Calculating Mean and Standard Deviation:

To remove outliers, we need to calculate the mean and standard deviation of the dataset. The mean represents the average value, while the standard deviation measures the spread or dispersion of values from the mean. Both these values are essential in determining the range within which data points can be considered normal.

Removing Outliers Using Three Standard Deviations:

One common approach to remove outliers is to use a specified number of standard deviations. In this case, we will consider three standard deviations from the mean as the threshold for outliers. Any value beyond this threshold will be deemed an outlier and removed from the dataset.

Using Z-score to Remove Outliers:

Alternatively, we can use Z-score to identify outliers. Z-score calculates the number of standard deviations a data point is away from the mean. By using a predefined threshold for Z-score, we can remove outliers from the dataset. In this case, a Z-score of three will be used as the threshold for outliers.

Exercise: Removing Outliers from Bangalore Property Prices Dataset:

To practice the techniques learned, we have an exercise for you. We will be working with the Bangalore property prices dataset. Your task is to first remove outliers using the percentile technique, then use four standard deviations to remove outliers, plot a histogram, and finally, use a Z-score of four to remove outliers. Instructions and the dataset can be found in the exercise folder provided.

By following these steps, you will gain a deeper understanding of how to use Z-score and standard deviation to remove outliers from a dataset. Remember to practice and experiment with different thresholds to achieve the desired results.

faq:

Q: What is the purpose of removing outliers from a dataset? A: Removing outliers helps in creating a cleaner dataset, reducing the impact of extreme values on statistical analysis, and improving the performance of machine learning models.

Q: How can I determine if a dataset follows a normal distribution? A: One way to determine if a dataset follows a normal distribution is by plotting a histogram and visually analyzing the shape of the distribution. Additionally, statistical tests like the Shapiro-Wilk test can be used for a more quantitative assessment.

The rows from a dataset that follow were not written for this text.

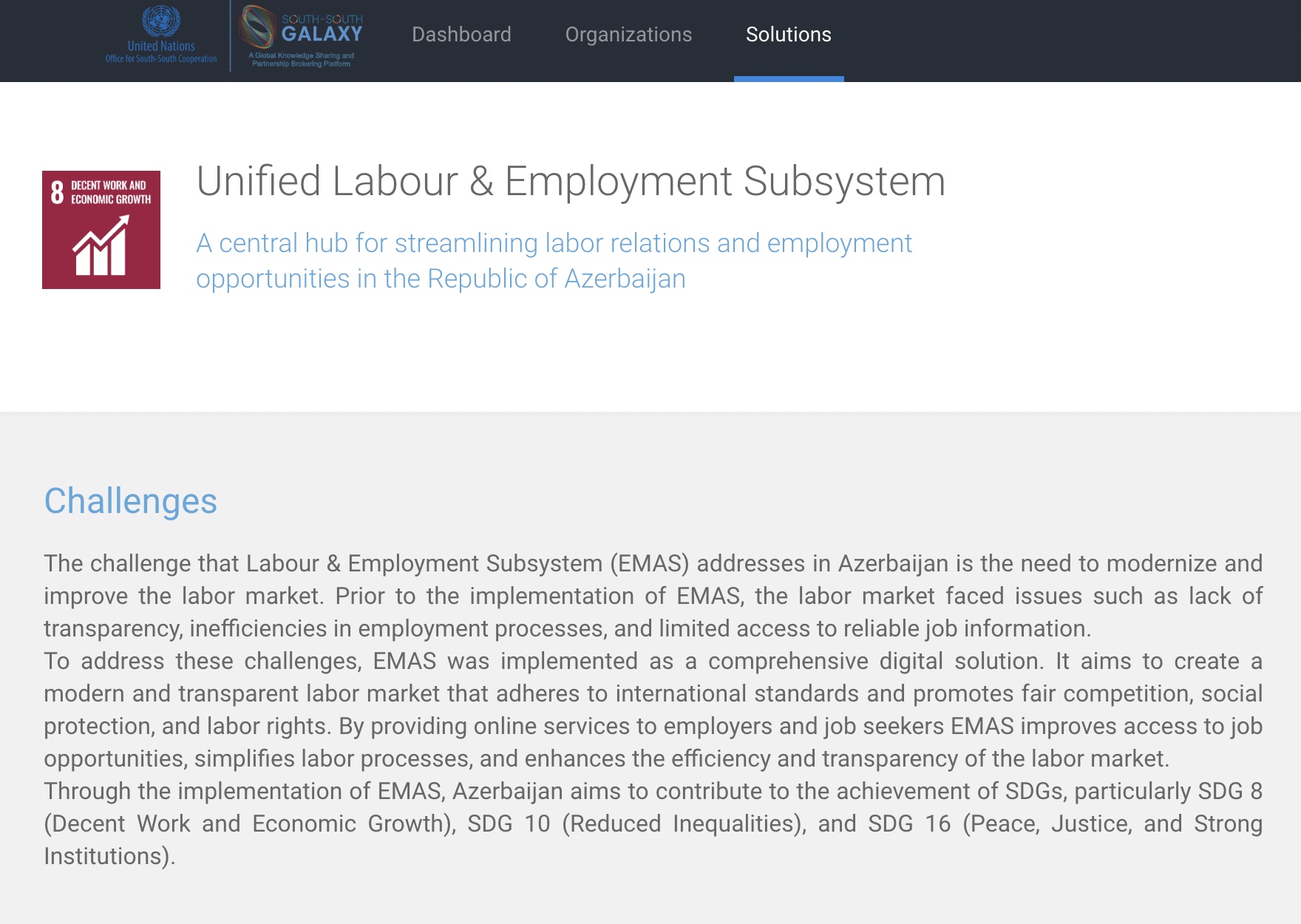Open the SDG 8 Decent Work icon

101,230
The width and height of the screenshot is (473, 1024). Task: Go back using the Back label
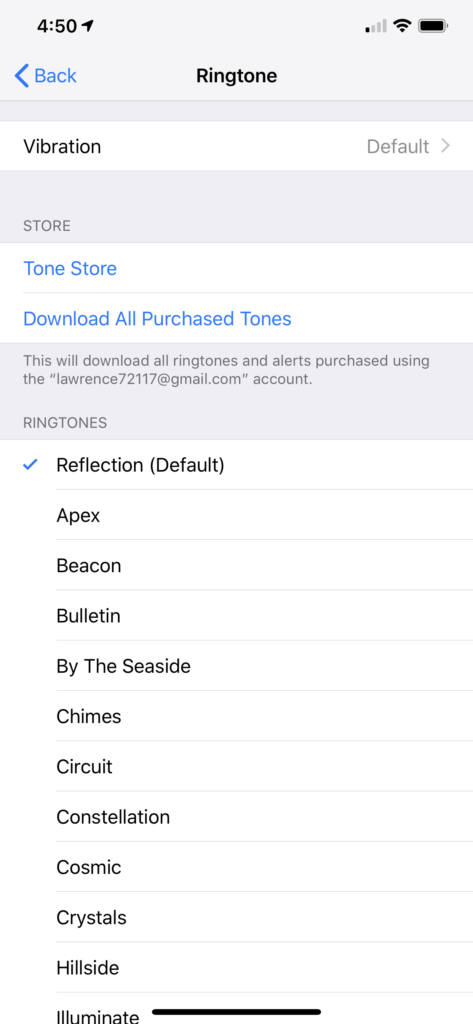coord(56,76)
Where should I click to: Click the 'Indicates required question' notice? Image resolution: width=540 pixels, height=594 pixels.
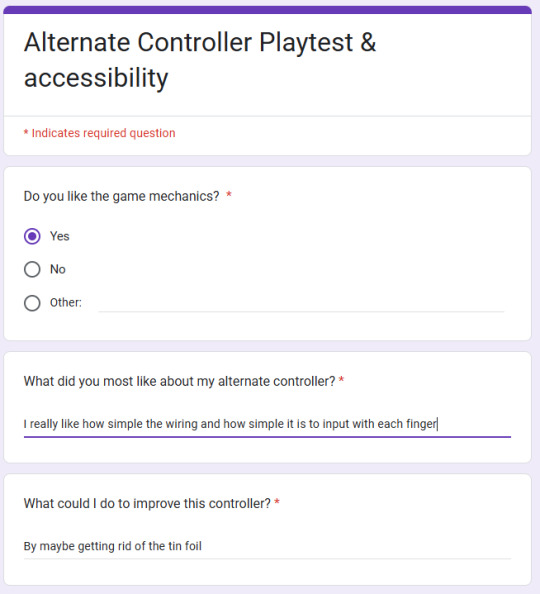(x=100, y=133)
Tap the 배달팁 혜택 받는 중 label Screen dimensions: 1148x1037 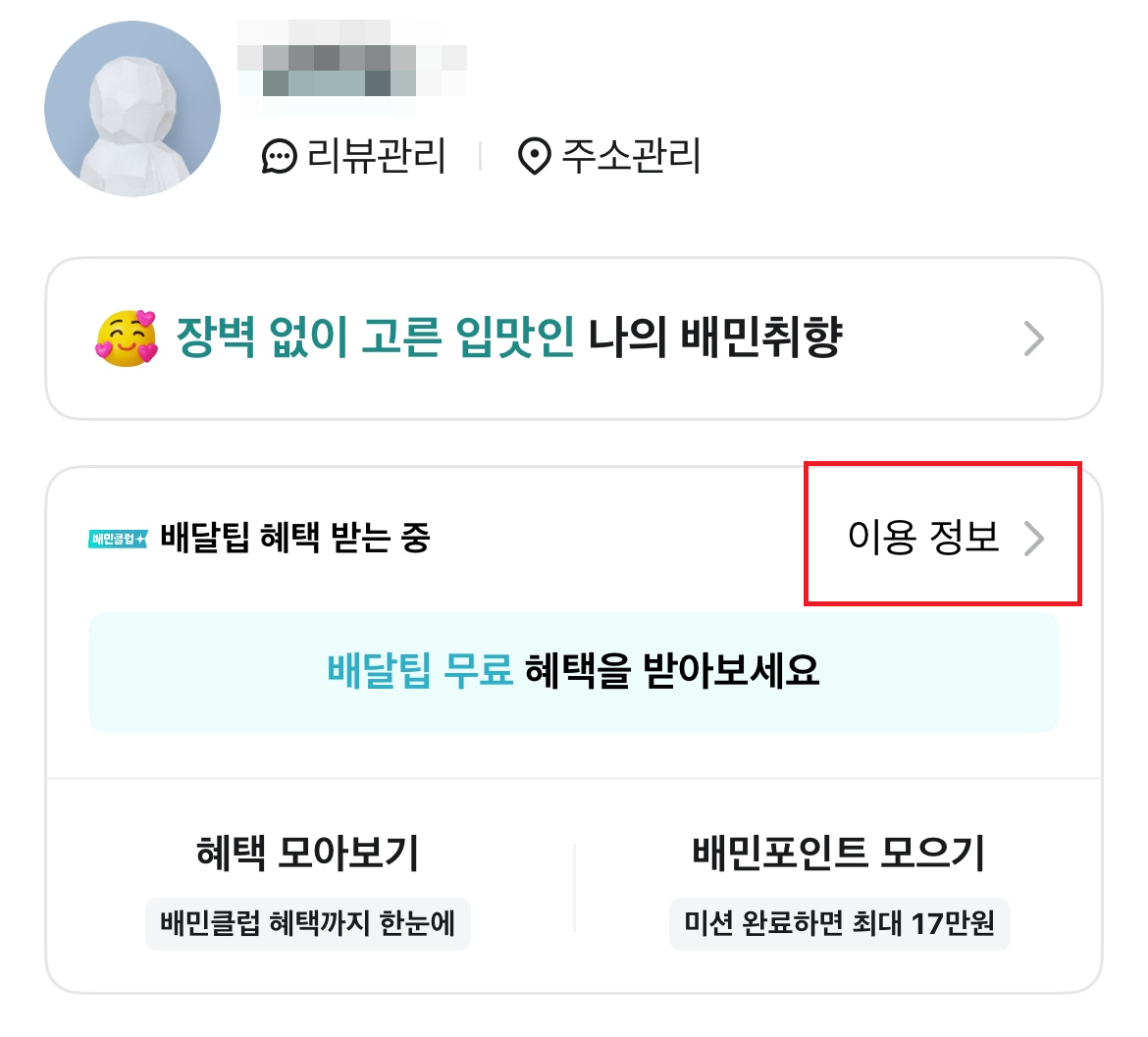click(295, 539)
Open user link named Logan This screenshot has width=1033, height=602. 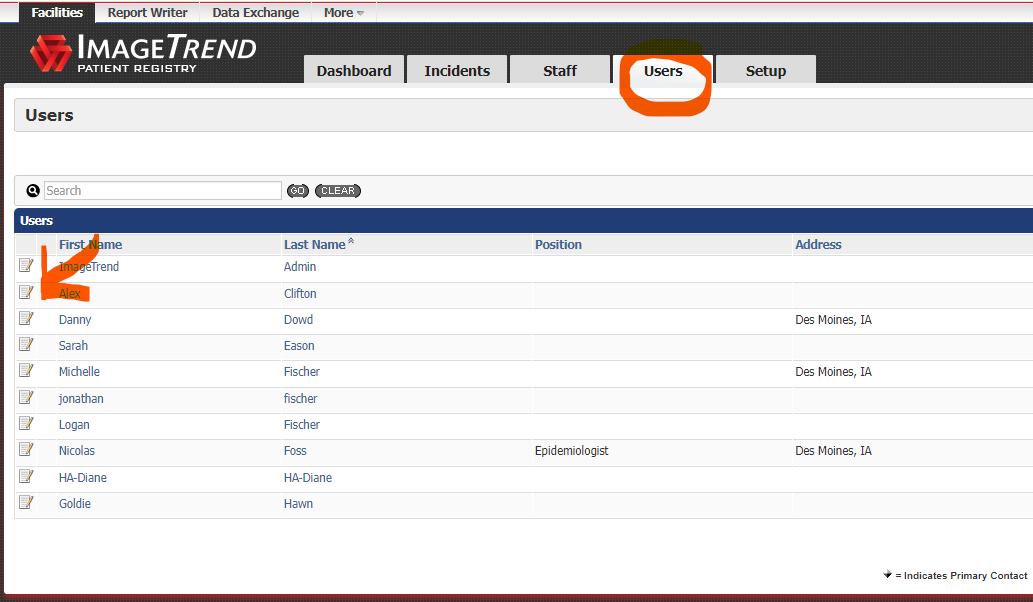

Q: Can outliers be valid data points? A: Yes, outliers can be valid data points. However, depending on the context and analysis goals, they can be removed to improve the accuracy and reliability of statistical analysis or machine learning models.

Q: What other techniques can I use to remove outliers? A: In addition to Z-score and standard deviation, other techniques to remove outliers include using percentiles, interquartile range (IQR), Tukey's fences, and box plots.

Q: How can I determine the threshold for removing outliers? A: The threshold for removing outliers depends on the specific dataset, analysis goals, and domain knowledge. It is often determined using a combination of statistical methods, visualization, and subject matter expertise.

Q: Is it necessary to remove outliers from every dataset? A: Removing outliers is not always necessary and depends on the specific analysis goals and context. In some cases, outliers may carry meaningful information or represent rare events that need to be studied separately.